— Document extract —
# Spider-Man and a green goblin



## Yasutoshi (Dec 5, 2007)

Spider-Man and a green goblin 

Both kits were completed.


----------



## John P (Sep 1, 1999)

Beautiful!

Spidey needs to be paying attention to what's going on behind him!


----------



## SJF (Dec 3, 1999)

Great job! The paint job looks very natural. :thumbsup:

Sean


----------



## louspal (Sep 13, 2009)

I always enjoy your work Yasutoshi. Love the bases in particular. The shading is great! 
Did you use a gray base and then air-brush the lighter clor on top? Any masking used?


----------



## joejoejedi (Mar 19, 2006)

Super Job


----------



## hedorah59 (Nov 24, 2008)

They both look great! As louspal says, its always a pleasure to see your work!


----------



## OzyMandias (Dec 29, 2004)

I agree, Yasutoshi. Your work is always inspiring. Excellent finish on the kits and the paint is beautifully organic and realistic (Which is saying a lot considering they are comic book characters...) 

Wonderful!!! :thumbsup::thumbsup::thumbsup:


----------



## dklange (Apr 25, 2009)

As always, Yasutoshi, your work is excellent!! Both Spidey and Green Goblin look fantastic! - Denis


----------



## modelgeek (Jul 14, 2005)

Wow!! Always look foward to see your builds!! Fantastic work!


----------



## Jafo (Apr 22, 2005)

— The problem —
Retype the forum thread on the Spider-Man and green goblin kits word for word, from "Great job! The" to "Any masking used?".

— Material supplied —

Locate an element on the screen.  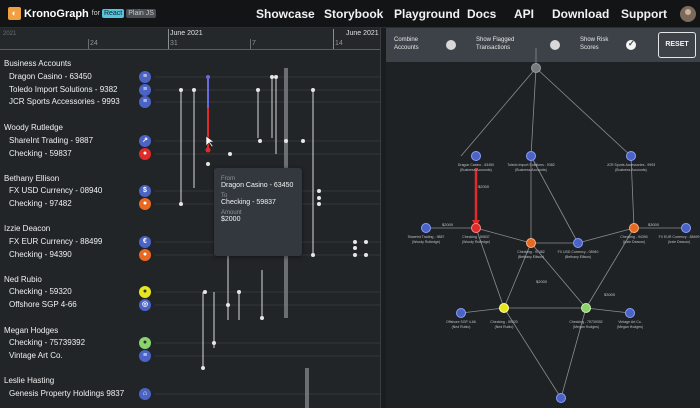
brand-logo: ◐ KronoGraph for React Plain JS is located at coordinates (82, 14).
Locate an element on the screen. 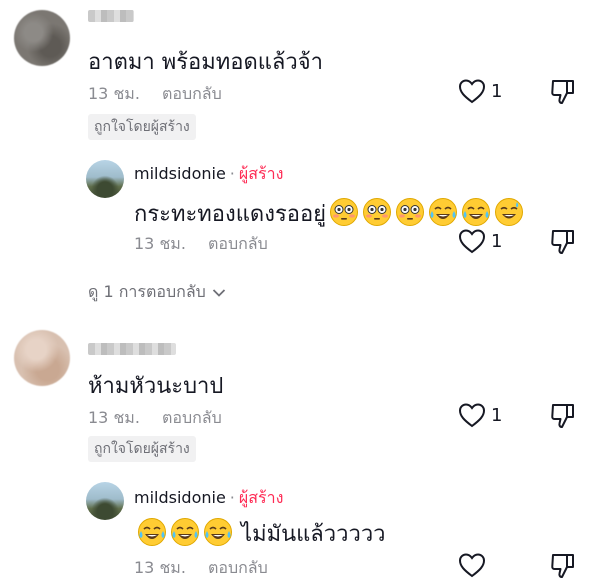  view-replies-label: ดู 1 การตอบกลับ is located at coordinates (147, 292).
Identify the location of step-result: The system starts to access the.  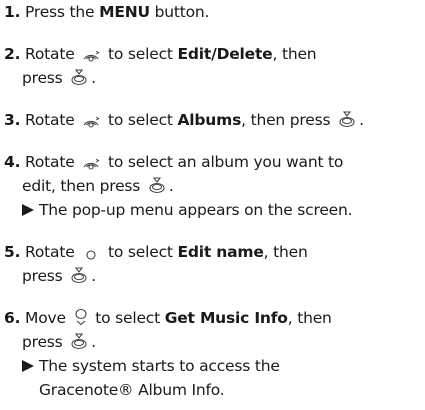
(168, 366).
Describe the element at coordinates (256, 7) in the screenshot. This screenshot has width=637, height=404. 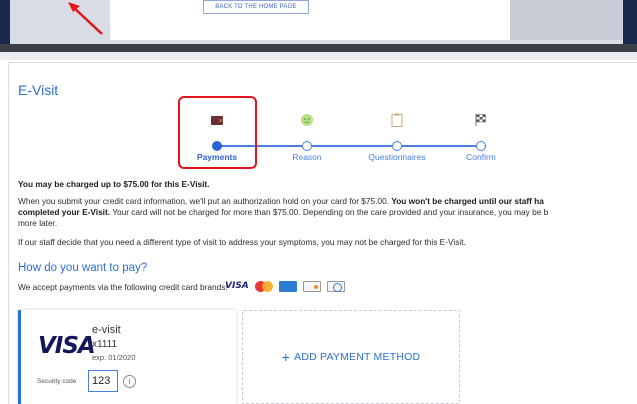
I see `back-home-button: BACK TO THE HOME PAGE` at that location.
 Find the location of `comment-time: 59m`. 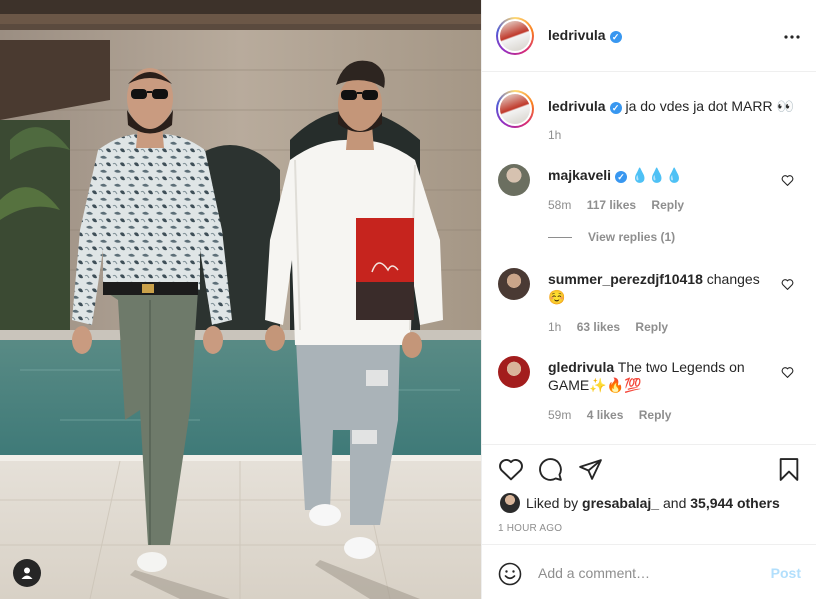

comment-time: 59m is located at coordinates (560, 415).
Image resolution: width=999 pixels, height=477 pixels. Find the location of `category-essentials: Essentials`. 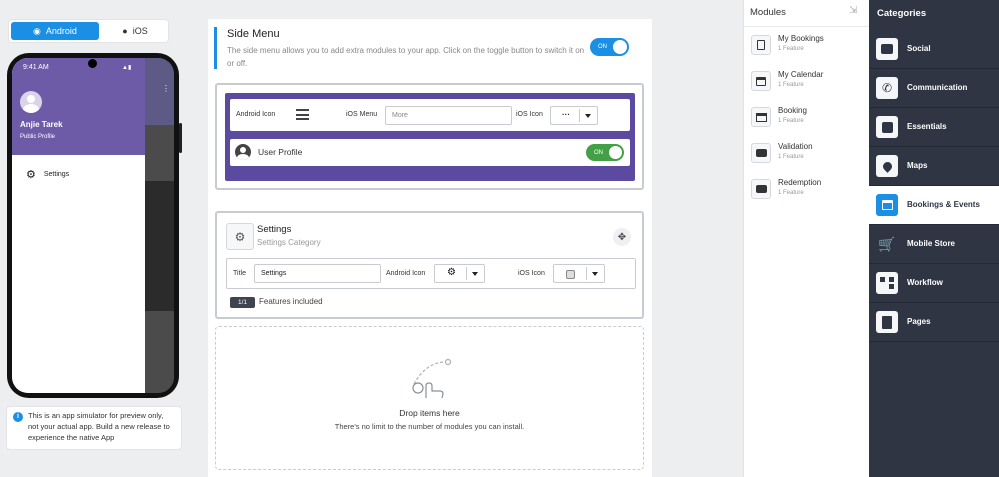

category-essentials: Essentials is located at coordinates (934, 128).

— Written solution —
Great job! The paint job looks very natural. :thumbsup:

Sean


----------



## louspal (Sep 13, 2009)

I always enjoy your work Yasutoshi. Love the bases in particular. The shading is great! 
Did you use a gray base and then air-brush the lighter clor on top? Any masking used?